Perhaps it was the cartoons' enormous size that deterred buyers, although the Last Judgment was also an uncomfortable subject. At all events, both works appeared in Burne-Jones's first studio sale, held at Christie's only a month after his death in June 1898, and were bought, probably on commission, by Agnew. The Last Judgment was given to the Birmingham Art Gallery the same year by two local enthusiasts, the Hon. William Kenrick and J.R. Holliday. Burne-Jones was a native of Birmingham, and this was an early shot in the campaign to make the Art Gallery the great repository of his work that it is today. Meanwhile the Paradise, for which Agnew paid 520 guineas, was acquired by another ardent admirer, Lord Windsor, later first Earl of Plymouth.

Born in 1857, Lord Plymouth was a man of enormous wealth and genuine culture. His knowledge of art and architecture brought him the post of Commissioner of Works and a Trusteeship of the National Gallery, and in 1903 he published a study of the painter John Constable, for many years the standard book on the subject. In 1883 he married Alberta Paget, a renowned beauty who shared his artistic interests. They were leading members of the social set know as 'The Souls', a self-conscious aristocratic clique who prided themselves on their devotion to intellectual pursuits as distinct from the hunting, shooting and gambling that obsessed so many of their class.

Burne-Jones was the Souls' favourite artist. They warmed to his intense spirituality, and many of them commissioned or bought his works. However, the quintessential product of this rare accommodation between high society and progressive art was the full-length portrait of Lady Windsor that the artist began in 1893 and exhibited at the New Gallery two years later (private collection, on loan to Birmingham Museums and Art Gallery).

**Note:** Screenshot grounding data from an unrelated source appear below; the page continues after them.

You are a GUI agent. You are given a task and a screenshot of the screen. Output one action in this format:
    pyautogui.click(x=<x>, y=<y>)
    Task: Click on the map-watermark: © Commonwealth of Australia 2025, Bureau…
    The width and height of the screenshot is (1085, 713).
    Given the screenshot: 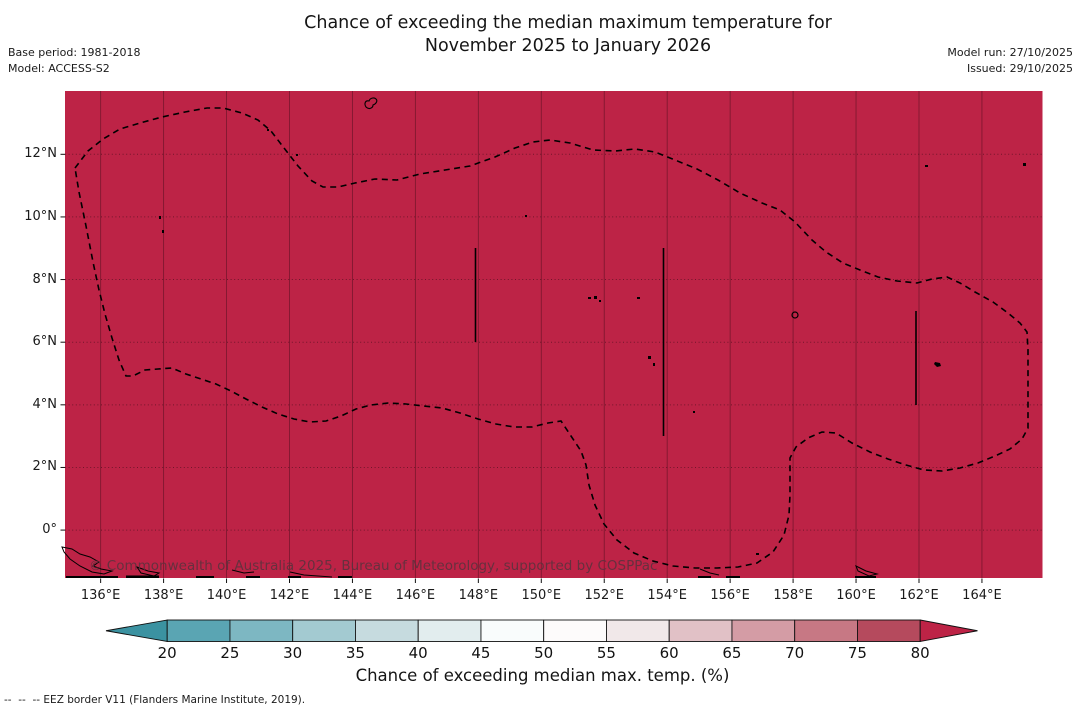 What is the action you would take?
    pyautogui.click(x=373, y=566)
    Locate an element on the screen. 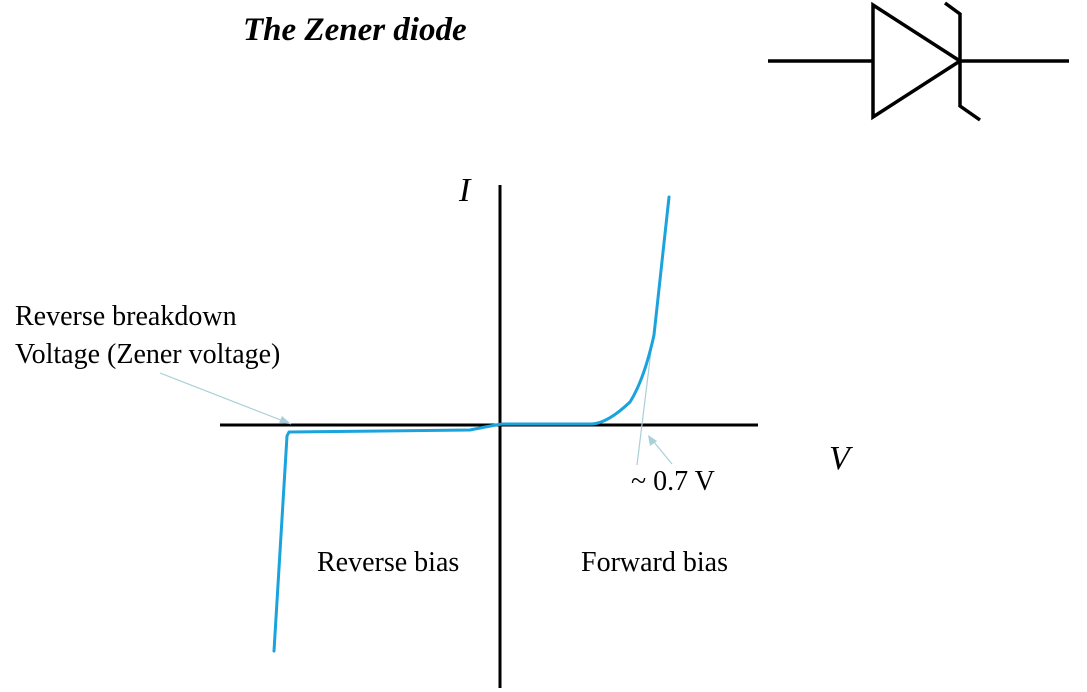  forward-voltage-label: ~ 0.7 V is located at coordinates (673, 482).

In his austere and almost colourless late style, it is a supreme symbolist image, inviting comparison with other great examples of the genre by James McNeill Whistler or Fernand Khnopff.

In the light of this ethereal and enigmatic work, it is not surprising that the Windsors fell for the Paradise design. In fact they brought yet another picture in the artist's most transcendental vein, a cloudy affair of angels and spirits so abstract and disembodied that it must have been one of the very last things he touched. The portrait of Lady Windsor was destined for Hewell Grange, a vast neo-Jacobean mansion in Worcestershire that the couple built in the first years of their marriage. Paradise would either have hung there or in one of their two other homes, a London house at 39 Mount Street, Mayfair, and a genuine Elizabethan country house, St Fagan's Castle near Cardiff, a mellow and beautiful building set in what George Wyndham, another Soul, called 'the enchanted land of Arthurian romance'.